FDA Withdraws 128 Suitability Petitions to Implement PREA. Will FDA Go Further in Its PREA “Clean-Up” Efforts?

March 12, 2007

In Late February 2007, FDA announced in the Federal Register the withdrawal of approval of 128 suitability petitions in accordance with the Pediatric Research Equity Act of 2003 (“PREA”).  FDA’s notice states:

[T]hese approval decisions are being withdrawn because ANDAs were never submitted and PREA requires that all applications submitted on or after April 1, 1999, for a new active ingredient, new indication, new dosage form, new dosing regimen, or new route of administration contain an assessment of the safety and effectiveness of the drug for the claimed indications in relevant pediatric subpopulations unless the requirement is waived or deferred.

Under PREA and new FDC Act § 505B, Congress granted FDA the authority to require pediatric studies in certain defined circumstances.  Specifically, FDC Act § 505B states that an applicant “that submits an application (or supplement to an application) under section 505 [of the FDC Act] for a new active ingredient, new indication, new dosage form, new dosing regimen, or new route of administration . . . shall submit with the application” the results of pediatric studies assessing “the safety and effectiveness of the drug . . . for the claimed indications in all relevant pediatric subpopulations; and to support dosing and administration for each pediatric subpopulation for which the drug . . . is safe and effective, [unless FDA] concludes that pediatric effectiveness can be extrapolated from adequate and well-controlled studies in adults, usually supplemented with other information obtained in pediatric patients,” or unless FDA defers or partially or fully waives this requirement. 

An ANDA requiring an approved suitability petition for a change to the Reference Listed Drug (“RLD”) in an active ingredient, route of administration, or dosage form meets the PREA criteria triggering a pediatric assessment.  (The only RLD change permitted by a suitability petition that does not trigger PREA is a change in strength.)  However, because of the statutory exception mandating FDA’s denial of a suitability petition requiring clinical studies, FDA can no longer approve suitability petitions for PREA changes unless the Agency fully waives the pediatric assessment requirement.

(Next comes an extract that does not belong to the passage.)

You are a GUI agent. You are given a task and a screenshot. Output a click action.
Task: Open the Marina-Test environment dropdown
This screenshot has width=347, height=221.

Because PREA is retroactive to applications submitted on or after April 1, 1999, any suitability petition for a PREA change granted prior to that date can no longer be relied upon today to provide a basis for FDA to approve an ANDA.  To grant such a petition, FDA would have to reassess the change pursuant to a new suitability petition in light of PREA.  FDA’s Federal Register notice concerns only suitability petitions for which ANDAs were never submitted, and is non-controversial.  However, FDA could arguably go one step further in its PREA clean-up efforts and identify post-April 1, 1999 ANDA submissions and approvals that relied on an approved suitability petition no longer valid in light of PREA.  Such a move, while it would be highly controversial and invite intense criticism of FDA, might not be out of the question.